Collected data entries:
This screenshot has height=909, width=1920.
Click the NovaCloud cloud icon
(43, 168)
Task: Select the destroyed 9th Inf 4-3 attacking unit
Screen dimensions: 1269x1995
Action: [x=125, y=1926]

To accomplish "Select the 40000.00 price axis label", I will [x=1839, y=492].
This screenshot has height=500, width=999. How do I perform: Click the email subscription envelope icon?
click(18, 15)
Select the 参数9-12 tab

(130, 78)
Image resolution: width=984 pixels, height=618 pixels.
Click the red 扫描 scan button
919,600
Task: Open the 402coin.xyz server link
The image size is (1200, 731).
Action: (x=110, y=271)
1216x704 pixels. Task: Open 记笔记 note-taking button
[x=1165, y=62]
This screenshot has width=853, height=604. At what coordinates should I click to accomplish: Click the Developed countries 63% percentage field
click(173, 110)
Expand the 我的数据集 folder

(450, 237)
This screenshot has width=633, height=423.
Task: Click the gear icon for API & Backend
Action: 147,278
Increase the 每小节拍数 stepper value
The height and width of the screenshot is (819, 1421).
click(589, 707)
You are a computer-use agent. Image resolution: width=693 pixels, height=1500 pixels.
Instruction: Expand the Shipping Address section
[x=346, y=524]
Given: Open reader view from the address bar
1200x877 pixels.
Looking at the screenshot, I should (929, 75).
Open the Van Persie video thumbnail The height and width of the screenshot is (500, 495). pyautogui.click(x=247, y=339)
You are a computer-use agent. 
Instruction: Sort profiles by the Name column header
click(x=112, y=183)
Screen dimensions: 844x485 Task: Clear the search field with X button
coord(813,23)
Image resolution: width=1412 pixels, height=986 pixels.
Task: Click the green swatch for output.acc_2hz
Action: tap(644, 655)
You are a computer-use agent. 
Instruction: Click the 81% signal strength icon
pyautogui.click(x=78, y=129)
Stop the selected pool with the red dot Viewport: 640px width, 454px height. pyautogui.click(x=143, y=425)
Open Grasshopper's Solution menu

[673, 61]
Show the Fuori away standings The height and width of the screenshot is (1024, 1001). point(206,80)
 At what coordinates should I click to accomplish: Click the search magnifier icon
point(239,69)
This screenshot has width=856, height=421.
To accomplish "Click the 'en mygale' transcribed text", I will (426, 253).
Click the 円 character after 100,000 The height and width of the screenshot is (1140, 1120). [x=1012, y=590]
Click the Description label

Task description:
Go through the entries above and reproduce each one exactly.

Result:
This screenshot has height=909, width=1920.
Click the NovaCloud cloud icon
(43, 168)
Task: Select the destroyed 9th Inf 4-3 attacking unit
Screen dimensions: 1269x1995
Action: [x=125, y=1926]

To accomplish "Select the 40000.00 price axis label", I will [x=1839, y=492].
This screenshot has height=500, width=999. How do I perform: Click the email subscription envelope icon?
click(18, 15)
Select the 参数9-12 tab

(130, 78)
Image resolution: width=984 pixels, height=618 pixels.
Click the red 扫描 scan button
919,600
Task: Open the 402coin.xyz server link
The image size is (1200, 731).
Action: (x=110, y=271)
1216x704 pixels. Task: Open 记笔记 note-taking button
[x=1165, y=62]
This screenshot has width=853, height=604. At what coordinates should I click to accomplish: Click the Developed countries 63% percentage field
click(173, 110)
Expand the 我的数据集 folder

(450, 237)
This screenshot has width=633, height=423.
Task: Click the gear icon for API & Backend
Action: 147,278
Increase the 每小节拍数 stepper value
The height and width of the screenshot is (819, 1421).
click(589, 707)
You are a computer-use agent. Image resolution: width=693 pixels, height=1500 pixels.
Instruction: Expand the Shipping Address section
[x=346, y=524]
Given: Open reader view from the address bar
1200x877 pixels.
Looking at the screenshot, I should (929, 75).
Open the Van Persie video thumbnail The height and width of the screenshot is (500, 495). pyautogui.click(x=247, y=339)
You are a computer-use agent. 
Instruction: Sort profiles by the Name column header
click(x=112, y=183)
Screen dimensions: 844x485 Task: Clear the search field with X button
coord(813,23)
Image resolution: width=1412 pixels, height=986 pixels.
Task: Click the green swatch for output.acc_2hz
Action: tap(644, 655)
You are a computer-use agent. 
Instruction: Click the 81% signal strength icon
pyautogui.click(x=78, y=129)
Stop the selected pool with the red dot Viewport: 640px width, 454px height. pyautogui.click(x=143, y=425)
Open Grasshopper's Solution menu

[673, 61]
Show the Fuori away standings The height and width of the screenshot is (1024, 1001). point(206,80)
 At what coordinates should I click to accomplish: Click the search magnifier icon
point(239,69)
This screenshot has width=856, height=421.
To accomplish "Click the 'en mygale' transcribed text", I will (426, 253).
Click the 円 character after 100,000 The height and width of the screenshot is (1140, 1120). [x=1012, y=590]
Click the Description label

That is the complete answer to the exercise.